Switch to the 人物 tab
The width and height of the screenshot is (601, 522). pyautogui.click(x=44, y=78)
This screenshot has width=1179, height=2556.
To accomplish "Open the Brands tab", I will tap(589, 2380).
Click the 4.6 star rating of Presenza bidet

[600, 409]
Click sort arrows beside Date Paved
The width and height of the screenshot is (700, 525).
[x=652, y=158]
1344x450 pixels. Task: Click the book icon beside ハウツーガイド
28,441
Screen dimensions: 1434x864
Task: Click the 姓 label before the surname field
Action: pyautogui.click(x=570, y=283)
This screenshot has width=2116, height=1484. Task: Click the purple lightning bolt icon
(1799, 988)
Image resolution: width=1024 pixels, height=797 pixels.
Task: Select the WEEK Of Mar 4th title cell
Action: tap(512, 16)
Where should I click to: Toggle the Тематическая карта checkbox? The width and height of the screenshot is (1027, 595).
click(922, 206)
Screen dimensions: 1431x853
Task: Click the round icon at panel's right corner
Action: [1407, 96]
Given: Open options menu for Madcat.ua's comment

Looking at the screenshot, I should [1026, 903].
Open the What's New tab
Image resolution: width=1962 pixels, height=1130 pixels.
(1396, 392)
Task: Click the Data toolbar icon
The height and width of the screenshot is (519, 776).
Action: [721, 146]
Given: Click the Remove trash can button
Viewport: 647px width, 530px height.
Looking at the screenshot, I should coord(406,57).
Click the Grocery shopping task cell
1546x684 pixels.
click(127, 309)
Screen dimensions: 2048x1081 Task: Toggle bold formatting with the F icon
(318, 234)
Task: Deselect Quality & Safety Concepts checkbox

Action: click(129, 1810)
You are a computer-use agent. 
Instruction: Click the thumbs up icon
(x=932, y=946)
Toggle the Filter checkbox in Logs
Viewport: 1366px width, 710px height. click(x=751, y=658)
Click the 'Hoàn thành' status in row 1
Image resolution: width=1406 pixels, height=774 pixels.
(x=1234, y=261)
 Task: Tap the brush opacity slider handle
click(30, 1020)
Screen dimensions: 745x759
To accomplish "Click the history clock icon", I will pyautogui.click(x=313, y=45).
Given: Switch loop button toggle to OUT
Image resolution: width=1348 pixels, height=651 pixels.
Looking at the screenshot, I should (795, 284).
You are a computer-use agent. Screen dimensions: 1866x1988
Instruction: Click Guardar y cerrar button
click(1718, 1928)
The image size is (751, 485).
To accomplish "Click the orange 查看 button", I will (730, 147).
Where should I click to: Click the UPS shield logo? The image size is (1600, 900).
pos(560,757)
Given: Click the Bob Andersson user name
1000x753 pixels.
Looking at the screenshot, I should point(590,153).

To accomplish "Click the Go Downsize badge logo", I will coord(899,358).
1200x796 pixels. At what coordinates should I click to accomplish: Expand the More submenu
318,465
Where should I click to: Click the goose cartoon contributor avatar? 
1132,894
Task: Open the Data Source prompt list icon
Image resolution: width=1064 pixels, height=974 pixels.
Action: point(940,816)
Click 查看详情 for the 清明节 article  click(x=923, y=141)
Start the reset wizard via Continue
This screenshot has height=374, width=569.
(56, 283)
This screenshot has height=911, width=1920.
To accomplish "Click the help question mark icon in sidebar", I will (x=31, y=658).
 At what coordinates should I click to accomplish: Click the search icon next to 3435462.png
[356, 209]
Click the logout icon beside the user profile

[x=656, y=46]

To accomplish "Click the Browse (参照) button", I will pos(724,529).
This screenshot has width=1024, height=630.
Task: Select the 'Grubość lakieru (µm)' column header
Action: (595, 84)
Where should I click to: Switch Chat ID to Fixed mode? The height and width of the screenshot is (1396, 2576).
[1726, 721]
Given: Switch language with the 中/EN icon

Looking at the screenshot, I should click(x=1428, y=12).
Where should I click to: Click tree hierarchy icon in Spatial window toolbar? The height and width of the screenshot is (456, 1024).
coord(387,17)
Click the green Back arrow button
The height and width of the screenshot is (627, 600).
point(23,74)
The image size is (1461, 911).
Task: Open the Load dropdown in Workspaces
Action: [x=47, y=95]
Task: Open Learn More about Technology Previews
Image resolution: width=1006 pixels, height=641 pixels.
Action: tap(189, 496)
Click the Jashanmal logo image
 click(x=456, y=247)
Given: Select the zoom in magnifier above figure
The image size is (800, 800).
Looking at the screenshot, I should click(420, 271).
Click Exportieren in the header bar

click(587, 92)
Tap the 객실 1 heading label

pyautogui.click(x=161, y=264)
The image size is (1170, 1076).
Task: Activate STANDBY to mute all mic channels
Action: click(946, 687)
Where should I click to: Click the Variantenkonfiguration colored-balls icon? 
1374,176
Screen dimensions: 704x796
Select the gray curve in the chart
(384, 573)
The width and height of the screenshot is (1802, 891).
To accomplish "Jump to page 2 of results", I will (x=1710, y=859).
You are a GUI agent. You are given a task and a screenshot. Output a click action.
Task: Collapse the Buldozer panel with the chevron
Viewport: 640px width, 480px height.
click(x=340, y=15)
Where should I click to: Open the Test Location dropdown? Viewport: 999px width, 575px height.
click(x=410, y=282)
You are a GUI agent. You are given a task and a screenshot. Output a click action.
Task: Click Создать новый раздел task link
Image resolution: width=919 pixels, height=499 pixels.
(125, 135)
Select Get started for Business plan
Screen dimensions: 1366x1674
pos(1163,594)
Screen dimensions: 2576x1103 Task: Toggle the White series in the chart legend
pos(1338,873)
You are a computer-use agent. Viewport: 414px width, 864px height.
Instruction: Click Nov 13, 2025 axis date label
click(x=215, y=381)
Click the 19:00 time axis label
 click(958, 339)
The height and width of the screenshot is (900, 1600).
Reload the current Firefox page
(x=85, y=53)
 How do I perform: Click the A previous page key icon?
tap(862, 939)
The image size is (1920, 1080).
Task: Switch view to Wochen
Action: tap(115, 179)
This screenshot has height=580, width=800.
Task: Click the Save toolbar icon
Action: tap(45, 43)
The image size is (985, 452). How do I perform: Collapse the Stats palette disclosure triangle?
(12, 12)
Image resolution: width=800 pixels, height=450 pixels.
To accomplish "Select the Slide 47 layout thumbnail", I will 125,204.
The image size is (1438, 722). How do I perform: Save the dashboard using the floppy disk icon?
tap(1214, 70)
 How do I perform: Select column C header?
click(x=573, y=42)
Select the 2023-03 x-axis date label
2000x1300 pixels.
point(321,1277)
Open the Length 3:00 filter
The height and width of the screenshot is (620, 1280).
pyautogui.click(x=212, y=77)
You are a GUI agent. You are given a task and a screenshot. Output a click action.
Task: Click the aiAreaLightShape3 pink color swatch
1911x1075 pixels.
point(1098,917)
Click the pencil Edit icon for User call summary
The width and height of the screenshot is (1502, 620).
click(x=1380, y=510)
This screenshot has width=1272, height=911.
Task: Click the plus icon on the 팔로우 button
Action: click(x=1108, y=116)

- Exercise prompt -
Reproduce every line of the material above verbatim.

- Reply -
Switch to the 人物 tab
The width and height of the screenshot is (601, 522). pyautogui.click(x=44, y=78)
This screenshot has width=1179, height=2556.
To accomplish "Open the Brands tab", I will tap(589, 2380).
Click the 4.6 star rating of Presenza bidet

[600, 409]
Click sort arrows beside Date Paved
The width and height of the screenshot is (700, 525).
[x=652, y=158]
1344x450 pixels. Task: Click the book icon beside ハウツーガイド
28,441
Screen dimensions: 1434x864
Task: Click the 姓 label before the surname field
Action: pyautogui.click(x=570, y=283)
This screenshot has width=2116, height=1484. Task: Click the purple lightning bolt icon
(1799, 988)
Image resolution: width=1024 pixels, height=797 pixels.
Task: Select the WEEK Of Mar 4th title cell
Action: tap(512, 16)
Where should I click to: Toggle the Тематическая карта checkbox? The width and height of the screenshot is (1027, 595).
click(922, 206)
Screen dimensions: 1431x853
Task: Click the round icon at panel's right corner
Action: [1407, 96]
Given: Open options menu for Madcat.ua's comment

Looking at the screenshot, I should [1026, 903].
Open the What's New tab
Image resolution: width=1962 pixels, height=1130 pixels.
(1396, 392)
Task: Click the Data toolbar icon
The height and width of the screenshot is (519, 776).
Action: [721, 146]
Given: Click the Remove trash can button
Viewport: 647px width, 530px height.
Looking at the screenshot, I should coord(406,57).
Click the Grocery shopping task cell
1546x684 pixels.
click(127, 309)
Screen dimensions: 2048x1081 Task: Toggle bold formatting with the F icon
(318, 234)
Task: Deselect Quality & Safety Concepts checkbox

Action: click(129, 1810)
You are a computer-use agent. 
Instruction: Click the thumbs up icon
(x=932, y=946)
Toggle the Filter checkbox in Logs
Viewport: 1366px width, 710px height. click(x=751, y=658)
Click the 'Hoàn thành' status in row 1
Image resolution: width=1406 pixels, height=774 pixels.
(x=1234, y=261)
 Task: Tap the brush opacity slider handle
click(30, 1020)
Screen dimensions: 745x759
To accomplish "Click the history clock icon", I will pyautogui.click(x=313, y=45).
Given: Switch loop button toggle to OUT
Image resolution: width=1348 pixels, height=651 pixels.
Looking at the screenshot, I should (795, 284).
You are a computer-use agent. Screen dimensions: 1866x1988
Instruction: Click Guardar y cerrar button
click(1718, 1928)
The image size is (751, 485).
To accomplish "Click the orange 查看 button", I will (730, 147).
Where should I click to: Click the UPS shield logo? The image size is (1600, 900).
pos(560,757)
Given: Click the Bob Andersson user name
1000x753 pixels.
Looking at the screenshot, I should point(590,153).

To accomplish "Click the Go Downsize badge logo", I will coord(899,358).
1200x796 pixels. At what coordinates should I click to accomplish: Expand the More submenu
318,465
Where should I click to: Click the goose cartoon contributor avatar? 
1132,894
Task: Open the Data Source prompt list icon
Image resolution: width=1064 pixels, height=974 pixels.
Action: point(940,816)
Click 查看详情 for the 清明节 article  click(x=923, y=141)
Start the reset wizard via Continue
This screenshot has height=374, width=569.
(56, 283)
This screenshot has height=911, width=1920.
To accomplish "Click the help question mark icon in sidebar", I will (x=31, y=658).
 At what coordinates should I click to accomplish: Click the search icon next to 3435462.png
[356, 209]
Click the logout icon beside the user profile

[x=656, y=46]

To accomplish "Click the Browse (参照) button", I will pos(724,529).
This screenshot has width=1024, height=630.
Task: Select the 'Grubość lakieru (µm)' column header
Action: (595, 84)
Where should I click to: Switch Chat ID to Fixed mode? The height and width of the screenshot is (1396, 2576).
[1726, 721]
Given: Switch language with the 中/EN icon

Looking at the screenshot, I should click(x=1428, y=12).
Where should I click to: Click tree hierarchy icon in Spatial window toolbar? The height and width of the screenshot is (456, 1024).
coord(387,17)
Click the green Back arrow button
The height and width of the screenshot is (627, 600).
point(23,74)
The image size is (1461, 911).
Task: Open the Load dropdown in Workspaces
Action: [x=47, y=95]
Task: Open Learn More about Technology Previews
Image resolution: width=1006 pixels, height=641 pixels.
Action: tap(189, 496)
Click the Jashanmal logo image
 click(x=456, y=247)
Given: Select the zoom in magnifier above figure
The image size is (800, 800).
Looking at the screenshot, I should click(420, 271).
Click Exportieren in the header bar

click(587, 92)
Tap the 객실 1 heading label

pyautogui.click(x=161, y=264)
The image size is (1170, 1076).
Task: Activate STANDBY to mute all mic channels
Action: click(946, 687)
Where should I click to: Click the Variantenkonfiguration colored-balls icon? 
1374,176
Screen dimensions: 704x796
Select the gray curve in the chart
(384, 573)
The width and height of the screenshot is (1802, 891).
To accomplish "Jump to page 2 of results", I will (x=1710, y=859).
You are a GUI agent. You are given a task and a screenshot. Output a click action.
Task: Collapse the Buldozer panel with the chevron
Viewport: 640px width, 480px height.
click(x=340, y=15)
Where should I click to: Open the Test Location dropdown? Viewport: 999px width, 575px height.
click(x=410, y=282)
You are a GUI agent. You are given a task and a screenshot. Output a click action.
Task: Click Создать новый раздел task link
Image resolution: width=919 pixels, height=499 pixels.
(125, 135)
Select Get started for Business plan
Screen dimensions: 1366x1674
pos(1163,594)
Screen dimensions: 2576x1103 Task: Toggle the White series in the chart legend
pos(1338,873)
You are a computer-use agent. Viewport: 414px width, 864px height.
Instruction: Click Nov 13, 2025 axis date label
click(x=215, y=381)
Click the 19:00 time axis label
 click(958, 339)
The height and width of the screenshot is (900, 1600).
Reload the current Firefox page
(x=85, y=53)
 How do I perform: Click the A previous page key icon?
tap(862, 939)
The image size is (1920, 1080).
Task: Switch view to Wochen
Action: tap(115, 179)
This screenshot has height=580, width=800.
Task: Click the Save toolbar icon
Action: tap(45, 43)
The image size is (985, 452). How do I perform: Collapse the Stats palette disclosure triangle?
(12, 12)
Image resolution: width=800 pixels, height=450 pixels.
To accomplish "Select the Slide 47 layout thumbnail", I will 125,204.
The image size is (1438, 722). How do I perform: Save the dashboard using the floppy disk icon?
tap(1214, 70)
 How do I perform: Select column C header?
click(x=573, y=42)
Select the 2023-03 x-axis date label
2000x1300 pixels.
point(321,1277)
Open the Length 3:00 filter
The height and width of the screenshot is (620, 1280).
pyautogui.click(x=212, y=77)
You are a GUI agent. You are given a task and a screenshot. Output a click action.
Task: Click the aiAreaLightShape3 pink color swatch
1911x1075 pixels.
point(1098,917)
Click the pencil Edit icon for User call summary
The width and height of the screenshot is (1502, 620).
click(x=1380, y=510)
This screenshot has width=1272, height=911.
Task: Click the plus icon on the 팔로우 button
Action: click(x=1108, y=116)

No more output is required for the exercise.